[[ Task input open ]]

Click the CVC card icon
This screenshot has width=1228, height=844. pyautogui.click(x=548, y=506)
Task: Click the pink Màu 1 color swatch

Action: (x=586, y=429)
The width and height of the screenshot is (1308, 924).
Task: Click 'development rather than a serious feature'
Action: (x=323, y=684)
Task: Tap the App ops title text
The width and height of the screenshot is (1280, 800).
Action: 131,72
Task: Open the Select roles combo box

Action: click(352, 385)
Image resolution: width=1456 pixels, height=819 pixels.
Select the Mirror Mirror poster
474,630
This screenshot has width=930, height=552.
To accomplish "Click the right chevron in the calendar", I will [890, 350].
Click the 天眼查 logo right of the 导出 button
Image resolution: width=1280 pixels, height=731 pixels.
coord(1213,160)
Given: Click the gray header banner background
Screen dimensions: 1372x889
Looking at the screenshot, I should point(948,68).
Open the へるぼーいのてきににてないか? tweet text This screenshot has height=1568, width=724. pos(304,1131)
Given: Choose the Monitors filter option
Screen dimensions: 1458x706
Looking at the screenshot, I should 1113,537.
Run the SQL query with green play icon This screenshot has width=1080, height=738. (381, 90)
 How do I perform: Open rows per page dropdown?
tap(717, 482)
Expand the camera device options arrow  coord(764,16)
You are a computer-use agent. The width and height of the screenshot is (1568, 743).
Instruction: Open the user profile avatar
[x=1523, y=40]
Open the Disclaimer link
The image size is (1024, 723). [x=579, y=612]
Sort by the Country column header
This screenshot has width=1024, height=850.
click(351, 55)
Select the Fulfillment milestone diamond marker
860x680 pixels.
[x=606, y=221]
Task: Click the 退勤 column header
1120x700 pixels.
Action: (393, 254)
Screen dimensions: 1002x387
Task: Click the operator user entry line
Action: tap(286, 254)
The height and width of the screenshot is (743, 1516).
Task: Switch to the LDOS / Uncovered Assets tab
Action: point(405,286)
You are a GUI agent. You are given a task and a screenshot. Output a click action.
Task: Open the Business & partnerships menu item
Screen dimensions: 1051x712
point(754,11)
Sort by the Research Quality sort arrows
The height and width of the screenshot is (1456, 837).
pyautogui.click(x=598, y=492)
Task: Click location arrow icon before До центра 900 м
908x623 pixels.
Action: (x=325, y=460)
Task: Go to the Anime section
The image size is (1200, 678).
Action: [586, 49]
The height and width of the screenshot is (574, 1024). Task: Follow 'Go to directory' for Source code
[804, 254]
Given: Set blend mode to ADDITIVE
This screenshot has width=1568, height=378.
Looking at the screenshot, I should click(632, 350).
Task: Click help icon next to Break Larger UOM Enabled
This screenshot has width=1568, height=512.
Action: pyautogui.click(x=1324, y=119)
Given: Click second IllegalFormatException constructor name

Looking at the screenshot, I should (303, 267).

[[ Task input closed ]]

▶ **What the task asks**
Copy every line of the records above that holds the word "text".

▶ **Answer area**
Task: Tap the App ops title text
Open the へるぼーいのてきににてないか? tweet text This screenshot has height=1568, width=724. pos(304,1131)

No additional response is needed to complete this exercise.